July 28, 2016
Learning from a Presidential Biography
What might an incoming president learn from a biography of Thomas Jefferson? Much indeed.
Study and learn from history. Jefferson didn't come to the American Revolution as a blank slate. He had studied the successes and failures of Britain's seventeenth-century anti-monarchical Cromwell revolution and subsequent restoration of the crown. He studied both the political philosophy and the practical political lessons of the era.
Be willing to set aside political doctrine for the good of the country. Jefferson came into the presidency opposing those who advocated a stronger executive branch of government and especially those who supported a return to monarchy. While he never wavered on the issue of monarchy, he was quite willing to expand executive initiative and powers, notably in his pursuit of the Barbary pirates and the purchase of the Louisiana territory from France.
Jon Meacham's readable biography, Thomas Jefferson: The Art of Power, offers all this and much more. Meacham also doesn't flinch from exploring epic contradictions in Jefferson. The author of freedom owned hundreds of slaves with one, Sally Hemings, bearing him several children. While he made a few efforts here and there against slavery in his career, when opposition emerged, he easily set those efforts aside.

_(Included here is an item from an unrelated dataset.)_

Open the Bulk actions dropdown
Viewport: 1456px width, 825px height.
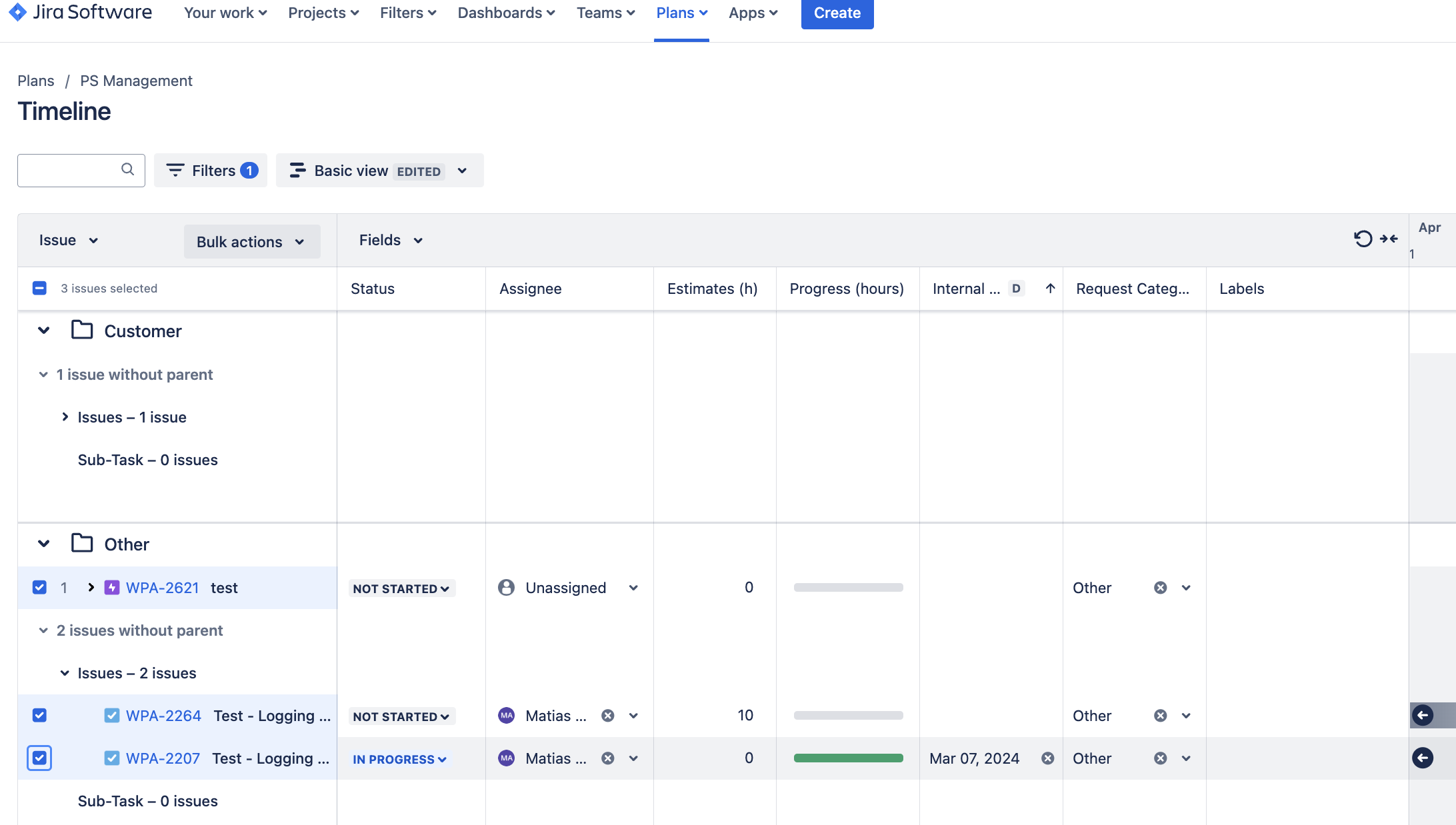tap(251, 241)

Also the man who sought to be in charge of his political and physical environment was constantly under the pressure of creditors, much of it due to his own excessive expenditures. Indeed everything he owned, including Monticello, had to be sold on his death to meet his debts.

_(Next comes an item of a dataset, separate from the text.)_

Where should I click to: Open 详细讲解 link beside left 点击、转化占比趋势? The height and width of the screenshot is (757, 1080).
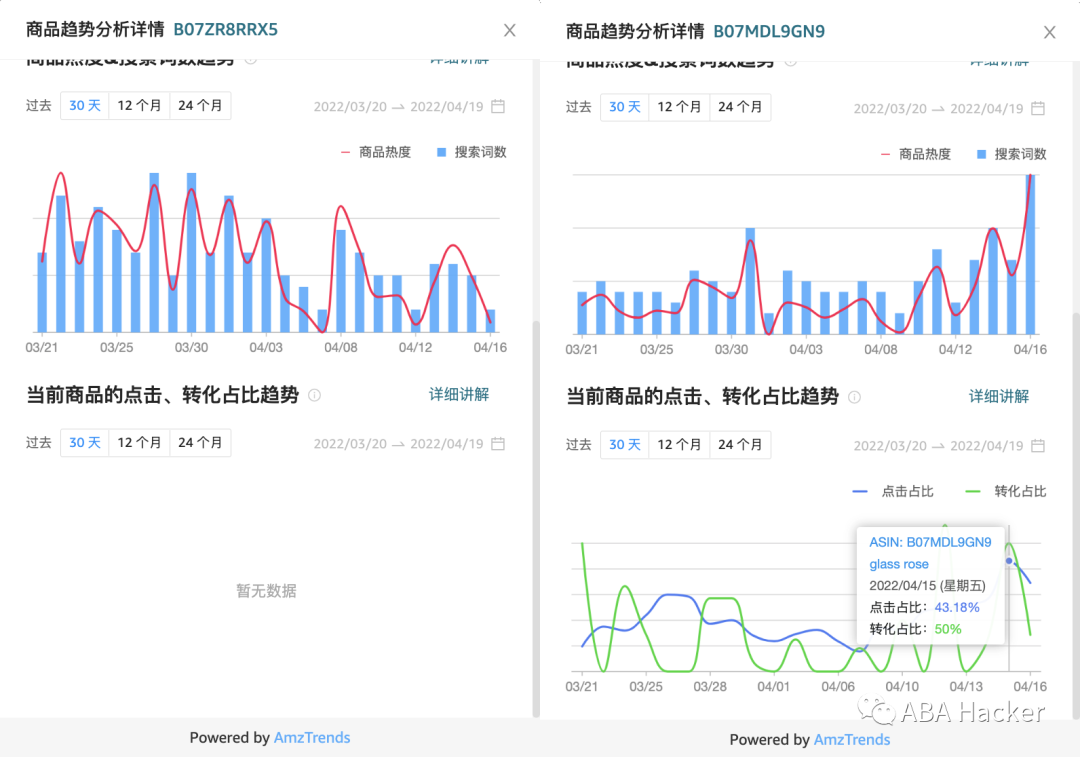[459, 394]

Why these inconsistencies? Meacham never explicitly identifies that Jefferson was a Southern Patrician. He was raised as defacto Southern aristocracy in Virginia and imbued deeply the culture of superiority over others layered with charm and grace. From this emerged both his overbearing debt (to sustain his class standing) and acceptance of slavery.
A couple other quibbles: Several times Meacham builds up to some key event but never fully resolves it. After pages of discussing Jefferson's courtships, Meacham skips over the wedding which we don't learn the date of until his wife dies. Likewise we never exactly learn how the efforts against the Barbary pirates were settled. Finally, not Meacham's fault, after gentle use of my trade paperback edition, pages began to fall out.
Is history worthwhile? The cost of ignoring it is great. As Steve Turner says, "History repeats itself. Has to. No-one listens."